To be a liberal, you have to have compassion and empathy for those who are worse off. It is easy to feel that in the abstract, and even easier if you are actively involved in helping them. But it is terribly hard to continue to feel compassion for people who have repaid it with hatred. As Camila Batmanghelidjh of Kids Company explained so lucidly in last week's Independent, the trouble with these excluded young people is that they have no empathy for others. How else could they set light to buildings with people in them or steal from a young man who is lying bleeding in the street?

You have to be a saint, like her, to continue to feel compassion for people who have committed violence to you or your neighbourhood. If you no longer feel safe in your bed, your first instinct is to want the evil-doers to be locked up. Your second is to demand a lot more police protection than any of us saw last Monday night.

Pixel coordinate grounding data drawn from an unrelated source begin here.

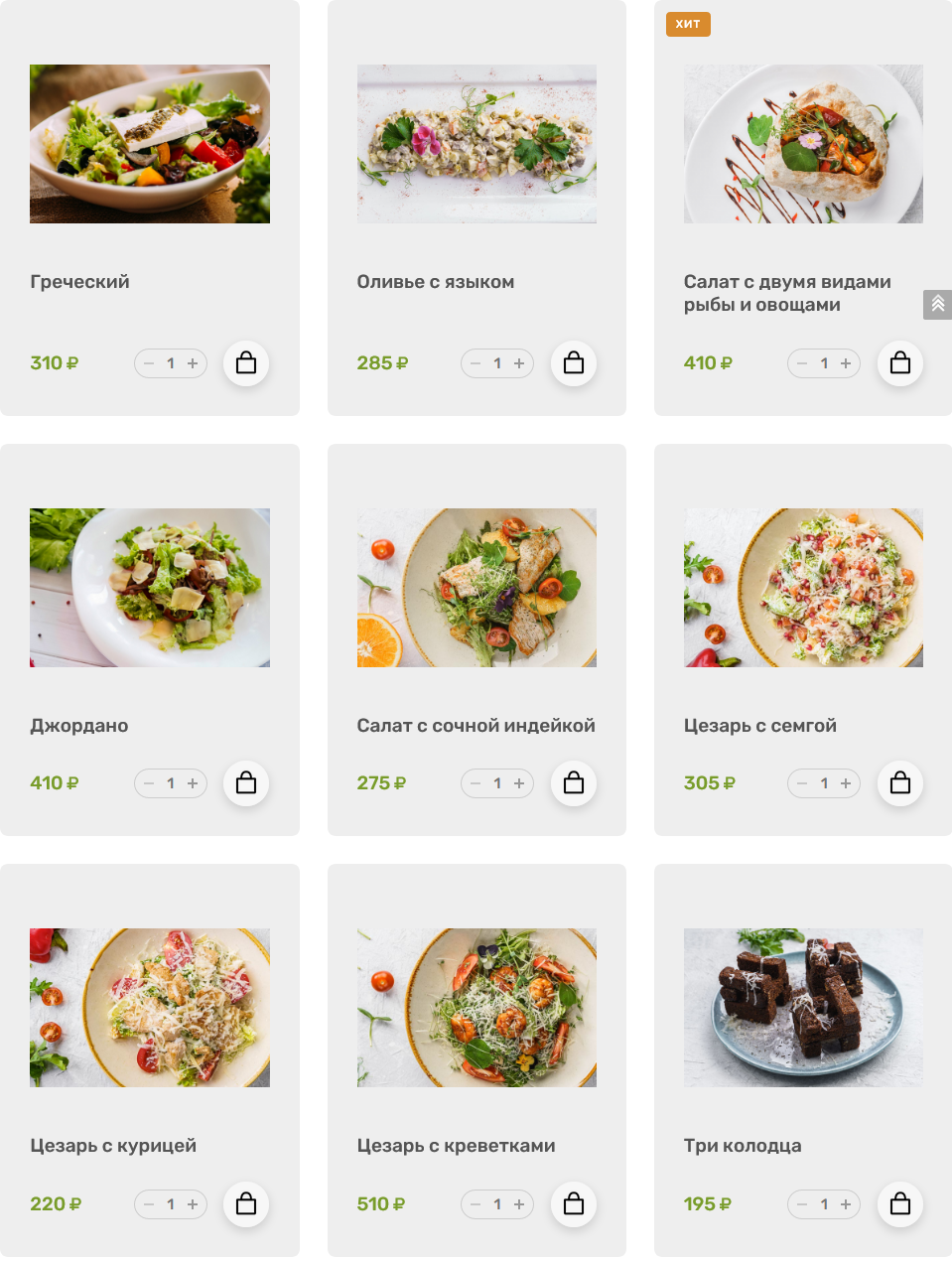Decrease quantity of Оливье с языком
Viewport: 952px width, 1261px height.
point(476,363)
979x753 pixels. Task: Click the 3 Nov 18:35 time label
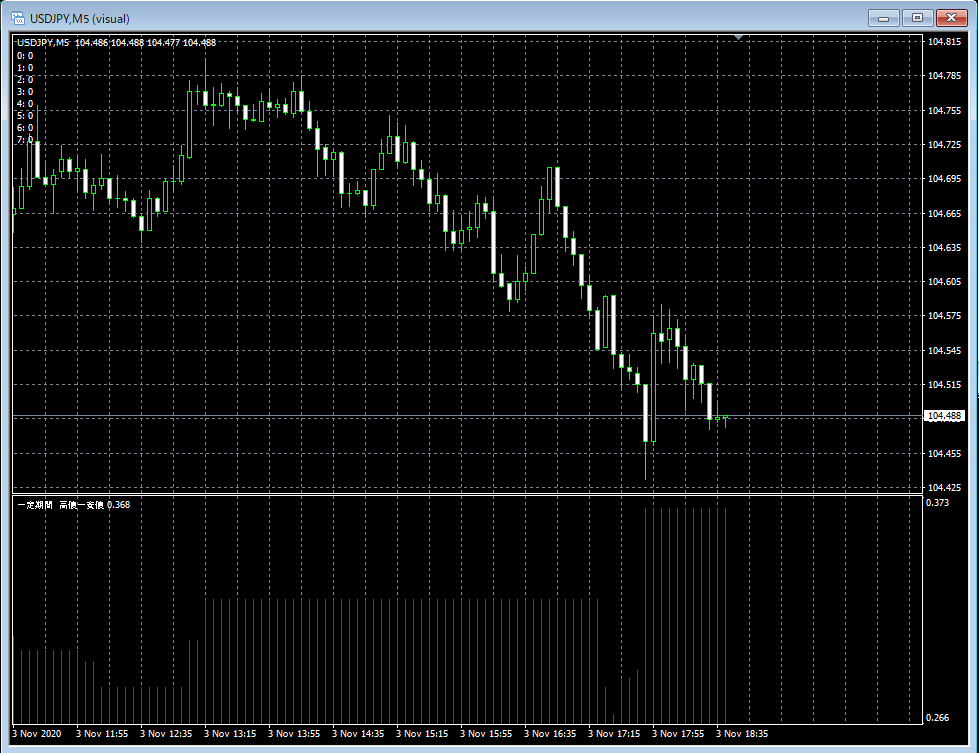click(x=742, y=734)
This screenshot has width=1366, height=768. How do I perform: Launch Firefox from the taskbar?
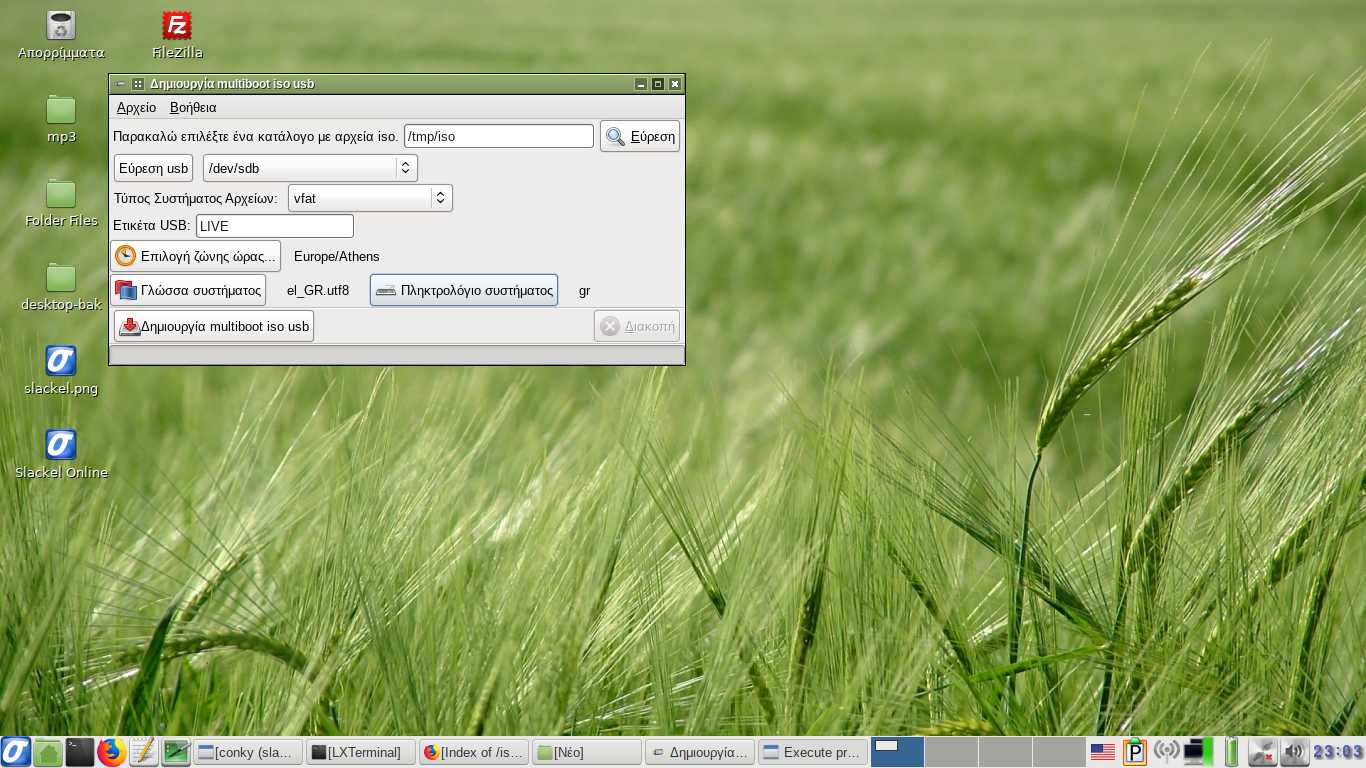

So it's not surprising that both main party leaders have found themselves moving to the right. David Cameron declared that the riots were criminality, pure and simple, and produced a list of new punitive measures to reassure the public. Ed Miliband sensibly resisted the temptation to blame the looting on spending cuts and instead deplored the smash-and-grab mentality of the rioters.

But once public order has been properly restored and the riots are no more than a nightmarish memory, people are going to start asking more difficult questions. You can lock 'em up, after all, but you can't throw away the key. The looters will be out of jail in six months' time and the problem won't be solved. They will simply have become more alienated, less employable and better skilled at criminal pursuits.

Meanwhile, some of those who weren't caught may be targeted by a police crackdown on gangs. Again, though, a punitive approach won't solve the problem unless it is accompanied by help for members who want to leave their gangs and alternative associations for boys to join. What attracts them to gangs is the sense of belonging, the protection, the structure, the discipline, the respect, all of which are lacking from their lives outside. As Shaun Bailey, the government's Big Society ambassador, will attest, these boys need to join the Army cadets or start boxing or train very seriously for a sport. They need tough, inspirational male role models who can motivate them to find purpose in their lives. And, speaking of role models, they need to see that those at the top of society aren't also in it for what they can get.

These themes play well into Miliband's argument that there has been an abdication of responsibility at all levels of society. This is an idea that is just starting to gain ground on the right too – witness a banker-bashing column by the Daily Telegraph's Peter Oborne which went viral last week. But it's a more uncomfortable thesis for a Conservative government to make.

It used to be hard for Labour, too. When Peter Mandelson declared that he was "intensely relaxed" about people becoming "filthy rich", he was merely following the New Labour orthodoxy that any attack on the rich was seen as an attack on the middle classes who aspired to be rich. But that sense of solidarity between the middle class and the "overclass" was shredded by the banking crisis. Hard-working professionals saw their livelihoods, savings and pensions wrecked by bankers who continued to pay themselves toxic bonuses.

As a result, it's no longer politically suicidal for a Labour leader to talk of higher taxes for the very rich or to lament Britain's historically gaping level of inequality. Nor is it wildly socialist to point to the fact that very unequal countries tend to have higher levels of crime. If people at the bottom are left too far behind the rest of society, they are less likely to believe they have a stake in it.

So "tough on riots" is all very well, but it's not enough on its own. If Cameron isn't careful, he will find that Miliband has painted a more coherent picture of the causes of riots, just as Tony Blair did after the Jamie Bulger murder. Labour's message may then resonate better with the mood of the country, which will want future riots prevented as well as past rioters punished. After all, a Labour party that has moved to the right is closer to most voters' broadly centrist views than a Conservative party that has moved even further to the right.